O pronto-socorro do Hospital João Machado tem 35 leitos disponíveis, mas chega a receber até 70 pessoas por dia. “Precisamos aumentar a estrutura de atendimento psicossocial. No meu último plantão (17 de janeiro), eu atendi 62 pessoas. A falta de leitos é um problema enorme. São frequentes os casos de violência”, afirma o médico Jair Farias, ressaltando que a superlotação gera constantes brigas entre os internos.
O psiquiatra detalha que a característica dos atendimentos está sendo modificada ao longo dos anos. As psicopatias estão dando lugar aos pacientes vítimas do abuso do álcool e das drogas, principalmente o crack. “O Hospital João Machado recebe os usuários de drogas de todo o Estado”, afirma o médico.
De acordo com a direção do hospital, mais de 40% dos atendimentos são destinados aos dependentes químicos. Na enfermaria do pronto-socorro, durante a visita da reportagem, alguns pacientes arrumavam pertences pessoais, enquanto outros se esparramavam em colchões pelos corredores.
Segundo o secretário estadual de Saúde, Roberto Leite Fonseca, a partir de março o hospital também vai receber um novo diretor técnico. Será o pontapé inicial para a mudança no funcionamento da unidade hospitalar. O nosocômio vai passar a fazer parte da rede clínica geral do estado.
A medida tem uma razão financeira. O Ministério da Saúde reduziu os aportes financeiros destinados ao setor psiquiátrico. A abertura para o setor de clínica médica vai resultar num recebimento de R$ 270 mil ao mês. É que o valor da Autorização para Internação Hospitalar (AIH) – o custo do leito definido pelo Ministério da Saúde – para um paciente psiquiátrico é de R$ 49, enquanto que na clínica geral o valor é de R$ 400.
Segundo o diretor administrativo do João Machado, Edenílson Miguel Pereira, os 33 novos leitos só vão receber os primeiros pacientes a partir de março. A estimativa inicial era para outubro do ano passado, quando as vagas foram abertas numa antiga enfermaria desativada.

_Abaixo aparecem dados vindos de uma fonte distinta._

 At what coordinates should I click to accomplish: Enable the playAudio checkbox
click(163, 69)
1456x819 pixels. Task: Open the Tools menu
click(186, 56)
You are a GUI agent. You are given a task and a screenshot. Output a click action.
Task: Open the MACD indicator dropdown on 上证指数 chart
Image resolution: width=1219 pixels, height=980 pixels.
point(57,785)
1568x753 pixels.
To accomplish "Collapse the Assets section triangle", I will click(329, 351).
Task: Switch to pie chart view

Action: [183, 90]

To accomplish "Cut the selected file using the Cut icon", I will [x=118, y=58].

As salas estão prontas, mas não recebeu os equipamentos e o corpo de profissionais ainda não foi contratado pela Secretaria Estadual de Saúde.
Hoje, a unidade hospitalar conta com 151 leitos e uma equipe de 15 médicos e 400 funcionários atuando nas enfermarias masculina e feminina, enfermaria para tratamento de pacientes dependentes de álcool e outras drogas, além do pronto socorro.
O diretor afirma que a mudança no funcionamento do hospital é um mal necessário. Em pouco tempo, os distúrbios psíquicos vão dar lugar aos casos de ortopedia, cardiologia e demais especialidades médicas. “A estrutura de hospital exclusivo para doenças psicossociais está caindo em desuso em todo o Brasil. A lei da reforma psiquiátrica (lei federal 10.216/2001) preconiza a abertura de leitos psiquiátricos em todas unidades hospitalares de clínica geral. A norma também aponta para a obrigação dos municípios a criarem estruturas de atendimento psiquiátrico ambulatorial”, detalha.
Ele discorre sobre a drástica mudança no sistema público de atendimento à saúde mental. As antigas unidades de internação, os famosos manicômios que mais pareciam prisões, estão ganhando uma nova aparência. O João Machado é uma prova desta mudança. “Há 30 anos eram 300 leitos, hoje é a metade. Os pacientes não ficam largados no hospital. O tratamento é voltado para humanização e ressocialização de quem é atendido”, explica Pereira.